**EXTRACTED TEXT**.
+-------+
Sunday, August 17, 2014

WHY DO AMERICAN MOVIEGOERS HATE AMERICA?

So I see that The Giver finished fifth at the box office this weekend:
Teenage Mutant Ninja Turtles and Guardians of the Galaxy held on to the top two spots at the box office this weekend....

In a surprising development, The Expendables 3 wasn't the highest-grossing newcomer of the weekend. That honor went to Let's Be Cops, which took third place....

Playing at 3,003 theaters, The Giver opened in fifth place with an estimated $12.8 million. While it came in on the high end of these comparisons, The Giver still essentially wound up in the same realm as recent young-adult flops The Host, The Mortal Instruments: City of Bones and Beautiful Creatures....
If The Giver flopped, you know what that means, don't you? It means that America's moviegoing public hates freedom. Just ask FreedomWorks blogger Logan Albright, who told us a few days ago that The Giver "brings new life to themes of liberty":
The Giver is that rare film that successfully merges conservative and libertarian themes with superior craftsmanship and genuine entertainment. The celebration of individual differences, of emotion, of life, of freedom, and of the general messiness that is the human condition strikes deep, as we instinctively reject the placid, yet soulless, sameness of a society controlled from the top down....
+-------+
**MATERIAL PROVIDED**.
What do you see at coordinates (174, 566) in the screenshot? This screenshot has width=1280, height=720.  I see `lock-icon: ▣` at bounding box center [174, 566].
+-------+
**DIRECTIONS FOR THIS TASK**.
Proceed with the blog post about The Giver's box office opening, starting right after its last sentence. The material after the blog post is separate from it.

**RESULT OF THE TASK**.
Following in the grand tradition of 1984, Fahrenheit 451, and Ayn Rand's Anthem, the Giver reminds us all of the dangers of a too-powerful state. Regardless of how well-meaning such a society's architects may be, the rigid control of every citizen's life in order to preserve "the greater good" is chilling. It also rings increasingly true in today's world of government spying, compulsory health insurance, and a culture of political correctness gone mad.
Naturally, "compulsory health insurance" is totalitarian, and obviously the first step toward a society in which no one ever sees color or feels unbridled joy because an all -powerful central government won't allow it.

It's not just FreedomWorks. Sarah Palin lavished praise on the movie in a review on her new TV channel, frequently invoking Ronald Reagan, and describing the movie's tyrannical government as basically just like ours:
"'The Giver' depicts a society where the government has grown well beyond an anti-state," Palin says. "The government in the movie limits every aspect of life -- where to live, what to wear, what to eat, who to marry -- to make a society that doesn't have pain or risk, supposedly, to create some kind of utopia. Sound familiar?"
If your response to "Sound familiar?" is "No, not really," you must be a dirty, stinking liberal. As Kira Davis at Independent Journal Review tells us,
However futuristic The Giver is meant to be, it is an absolute reflection of what we see happening in modern American society. A few people are deciding for the majority of us what is right and what is wrong when it comes to our own lives. The Community, like too many leaders these days, thinks that freedom means "freedom from" -- freedom from violence, danger, religions -- or inflaming passions such as free speech and even love.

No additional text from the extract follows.